Yeah, I am getting the same issue as well. I sent a message to JS2 admins to check if it is a hypervisor or a driver issue.
I am going to start a workshop in an hour, so I won’t have time, but can you try installing torch outside of Slicer. We need to know whether that’s a Slicer issue is a more general driver issue.
On a fresh jetstream2 gpu machine with ubuntu 24.04 I can install and access cuda from torch, My other machine where I couldn’t get torch to use cuda is a 22.04 machine where I had set up gpu accelerated X, so either of those could be the difference.

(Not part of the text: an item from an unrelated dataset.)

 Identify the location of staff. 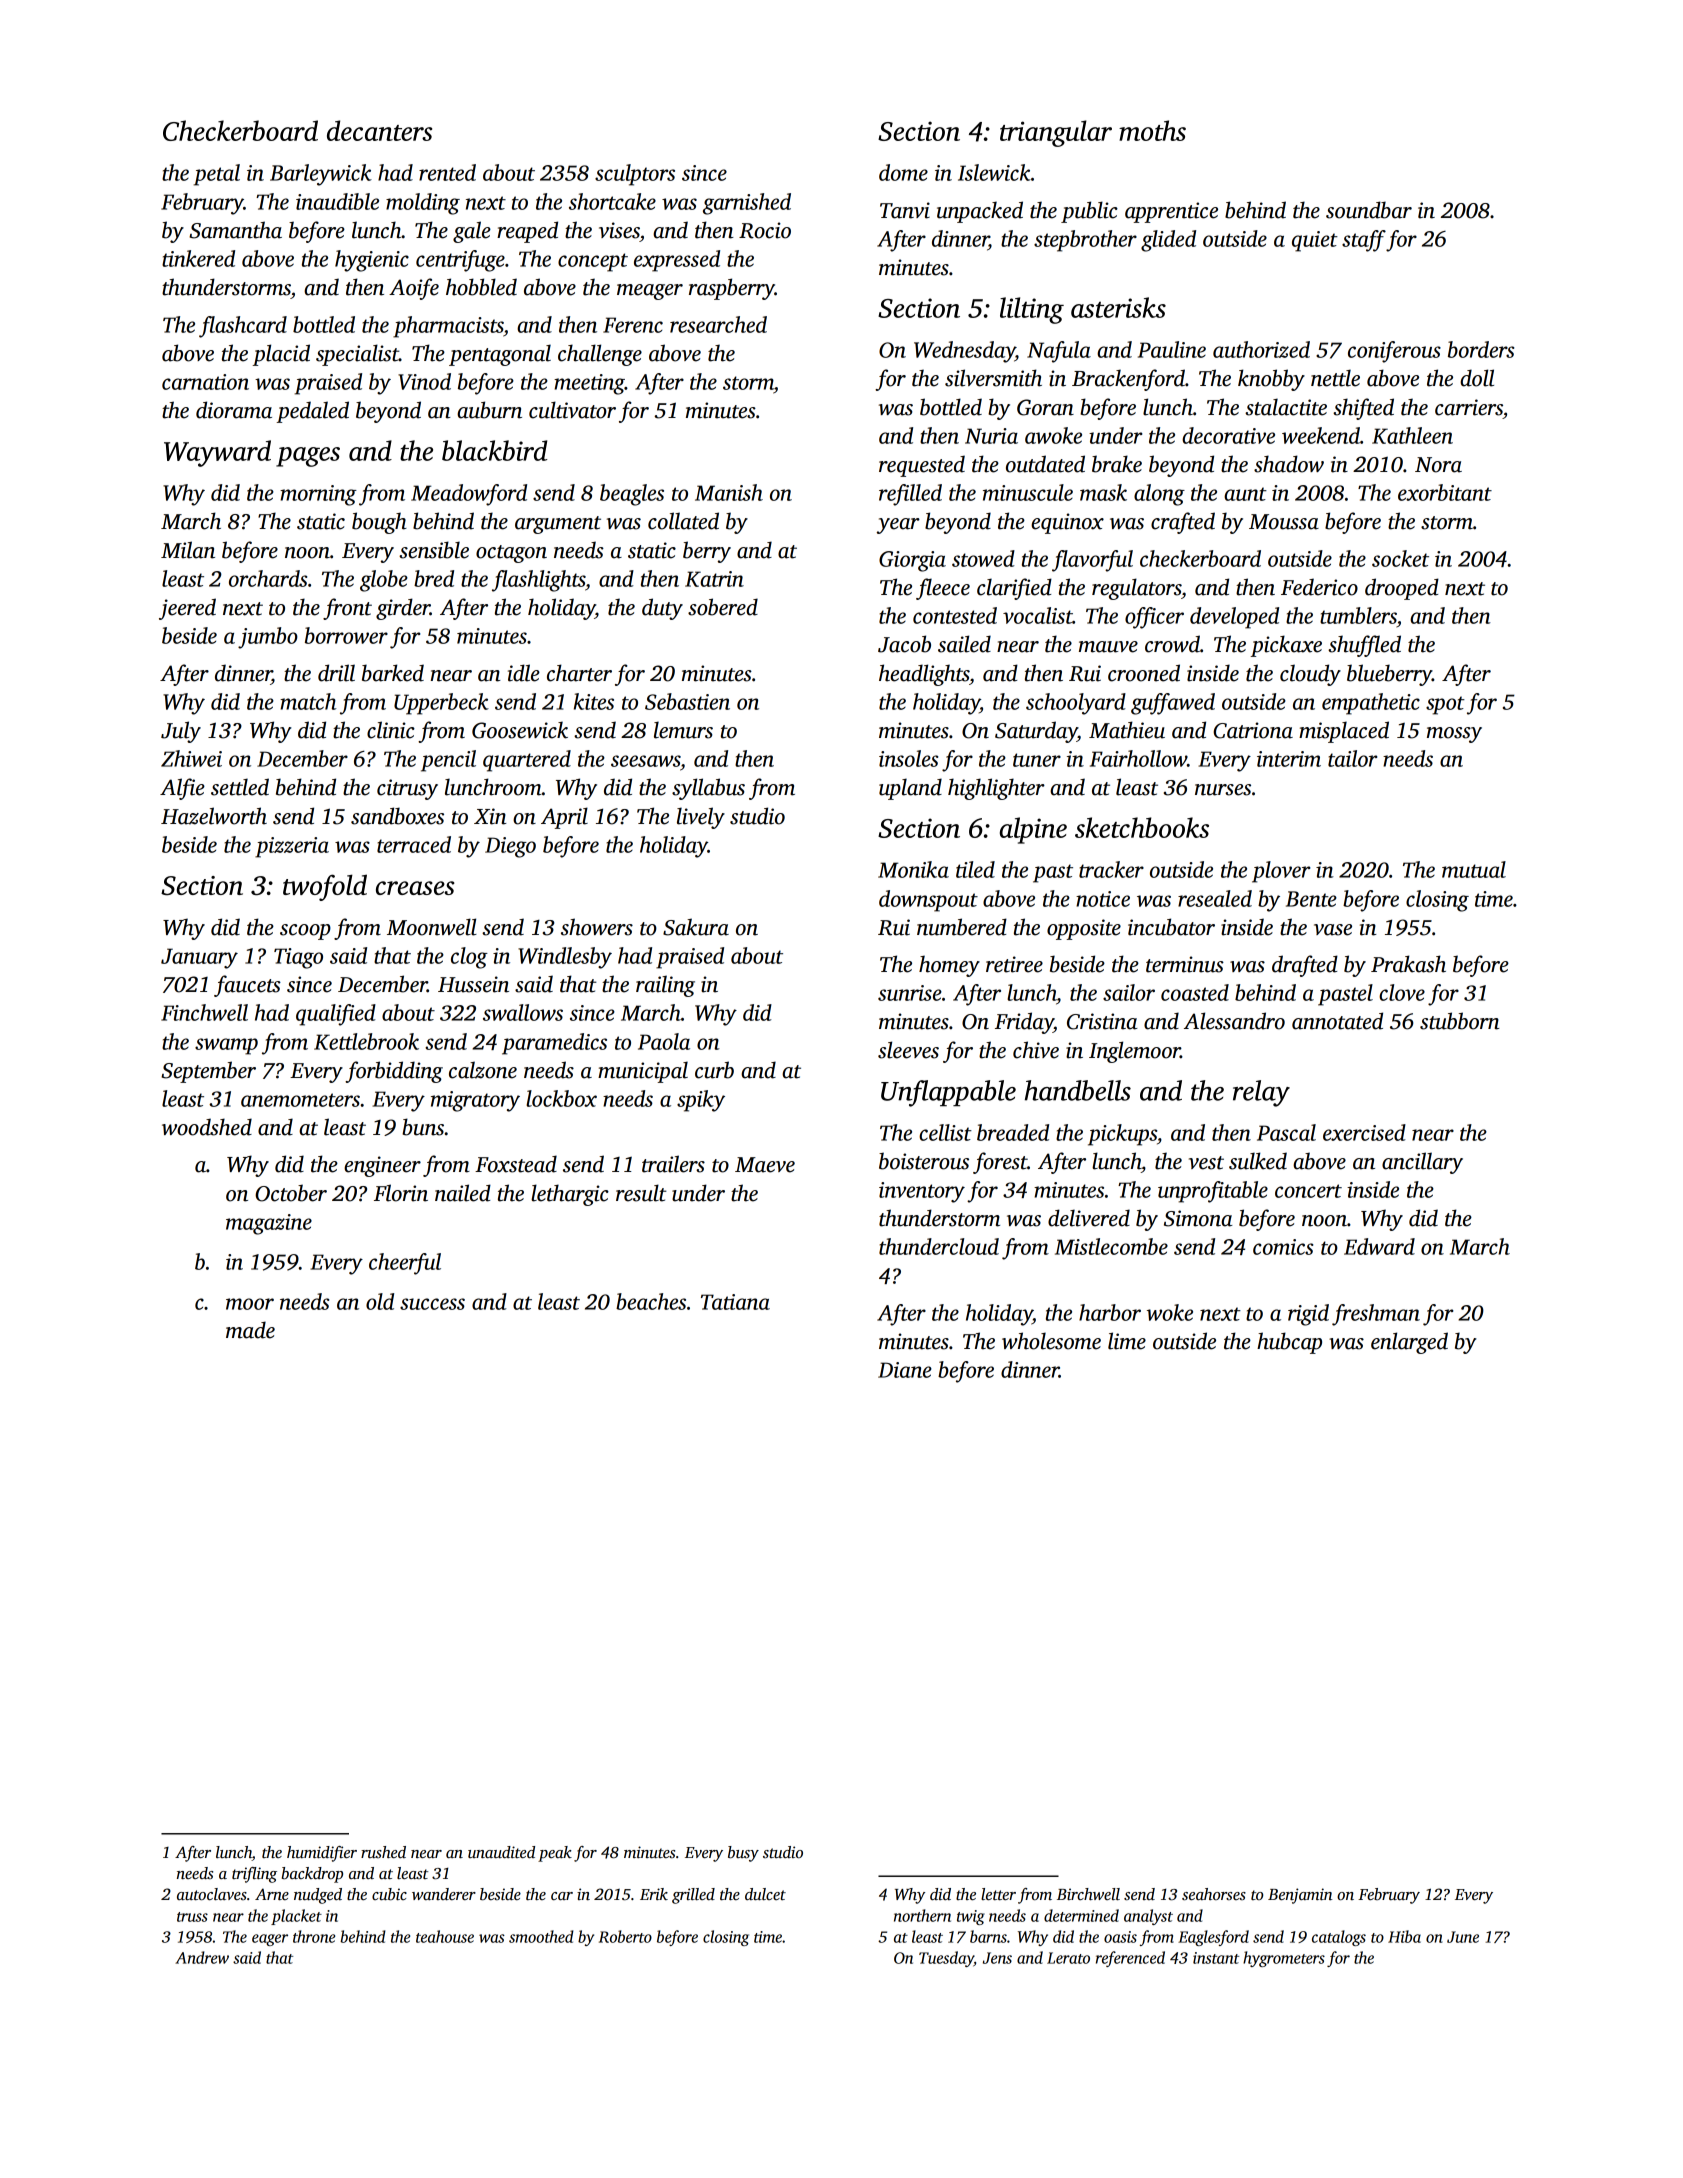
(1364, 241).
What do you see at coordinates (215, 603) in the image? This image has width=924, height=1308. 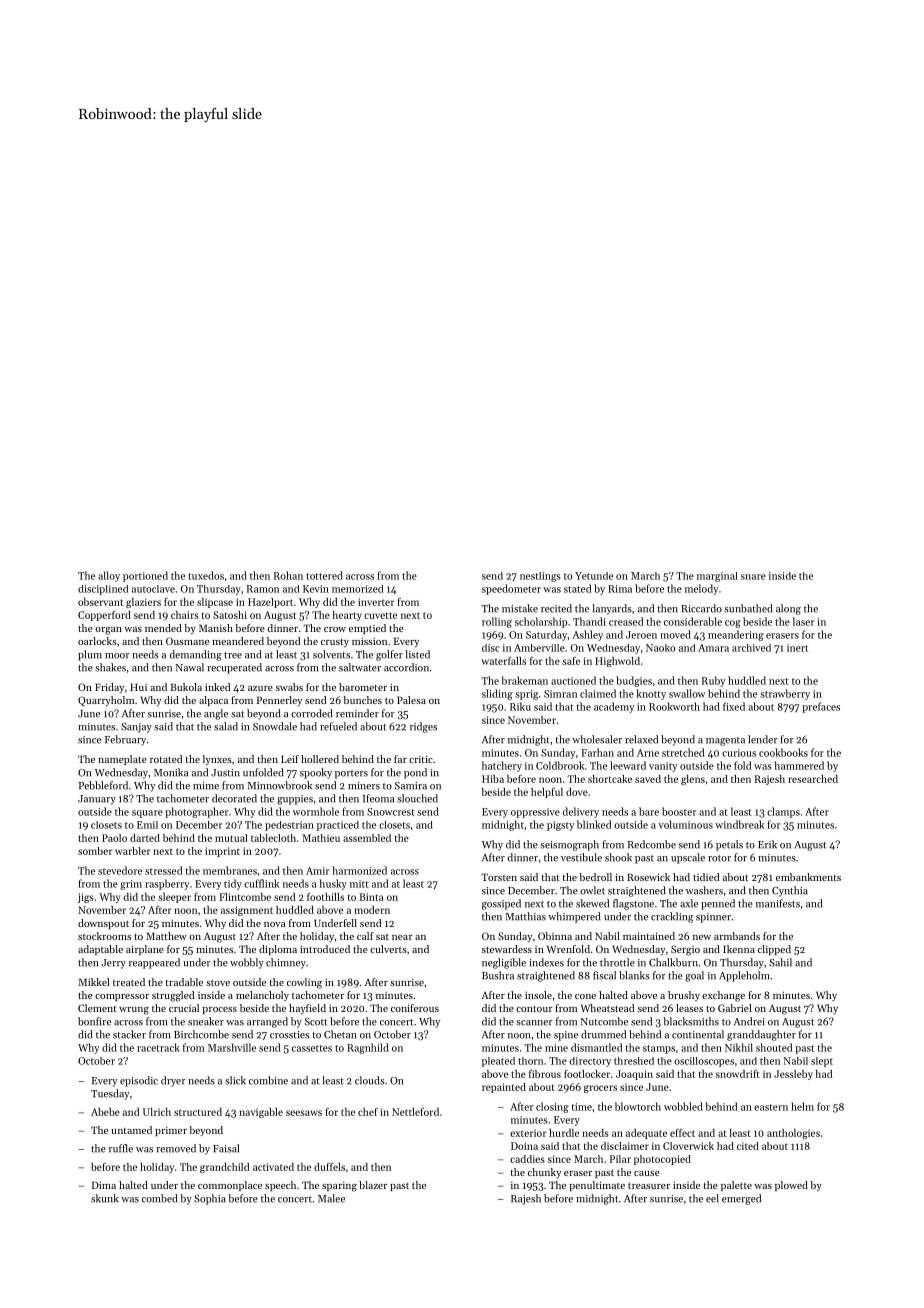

So, a little bit of context. The nvidia driver we build into our featured images is the nvidia-linux-grid-535 a special, proprietary GRID driver needed to communicate properly with the hypervisor since all GPU instances used to use vGPU. We recently reconfigured resources so that g3.xl instances no longer use vGPU, and instance have their PCI device directly passed through from the hypervisor to your instance (no middleman). This has a number of benefits, including unified memory support and being able to use whatever driver you want, but comes with the drawback that the flavor is semantically different from the rest. Unfortunately there seems to be some incompatibility using the grid driver on a non vGPU instance, most notably the extremely slow response times from the GPU which caused things like pytorch to timeout and give errors. You may want to install nvidia-driver-550-server-open as part of your setup script for g3.xl instances instead. In my experience, this driver has been a lot more reliable for this flavor. You won't be able to resize down to a smaller flavor after doing this, though I believe you don't use resizing in your workflow, correct?
I used the ubuntu-drivers install to install the recommended drivers and now my g3.xl instance and now I can run Slicer with gpu accelerated rendering and access cuda from torch in Slicer python.